■ WHAT YOU ARE ASKED TO DO ■
Your answer should be the lines below from the one holding "You are a computer-use agent. Viewport: 415px" through the one holding "This screenshot has width=1542, height=596.", copied exactly and with nothing else.

■ DATA ■
########################################
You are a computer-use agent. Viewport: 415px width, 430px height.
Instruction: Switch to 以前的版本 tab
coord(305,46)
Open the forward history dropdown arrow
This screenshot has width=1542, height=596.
########################################
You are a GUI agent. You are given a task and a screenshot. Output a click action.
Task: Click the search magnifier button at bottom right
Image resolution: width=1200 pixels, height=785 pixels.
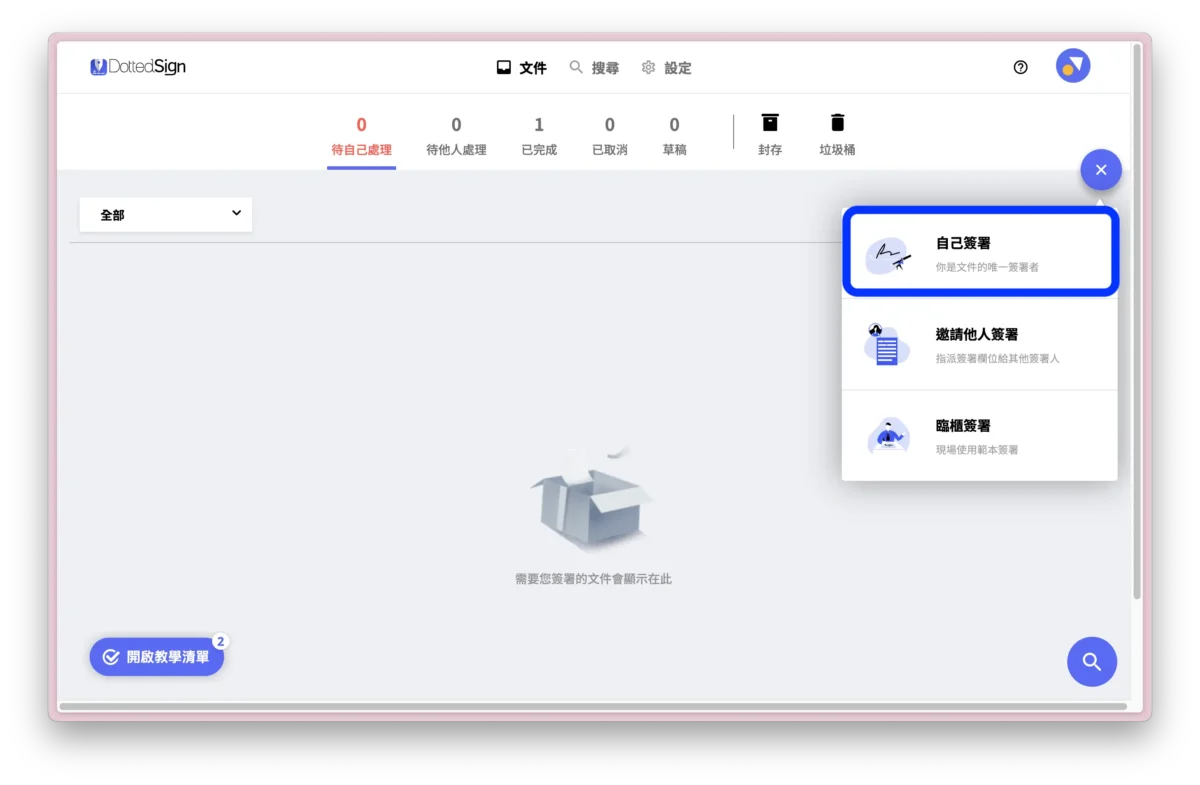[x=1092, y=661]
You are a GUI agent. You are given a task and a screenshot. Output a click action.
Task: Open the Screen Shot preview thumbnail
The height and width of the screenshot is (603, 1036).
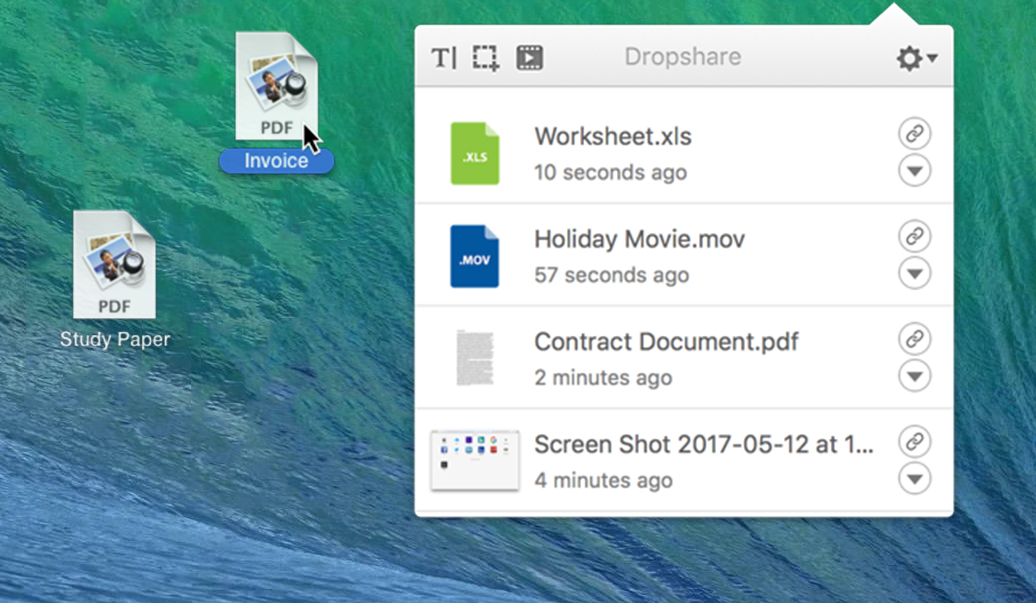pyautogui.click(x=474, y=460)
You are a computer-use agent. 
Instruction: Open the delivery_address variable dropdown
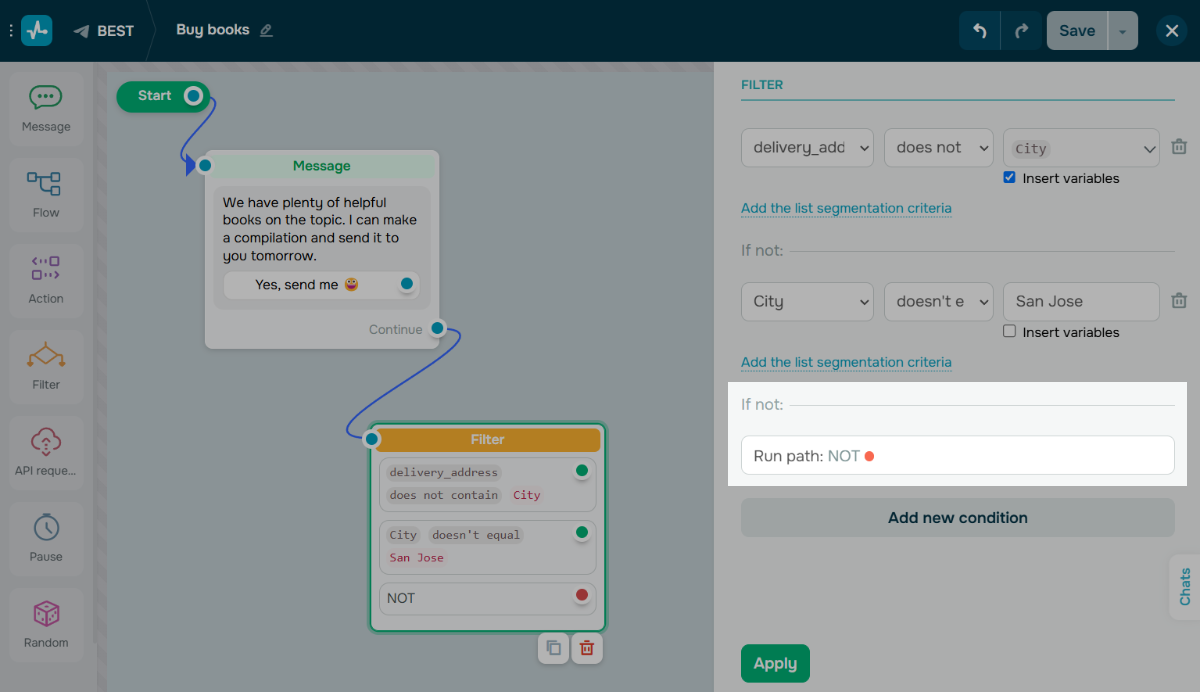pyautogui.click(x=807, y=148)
########################################
■ SOLUTION FOR THIS PROBLEM ■
You are a computer-use agent. Viewport: 415px width, 430px height.
Instruction: Switch to 以前的版本 tab
coord(305,46)
Open the forward history dropdown arrow
This screenshot has width=1542, height=596.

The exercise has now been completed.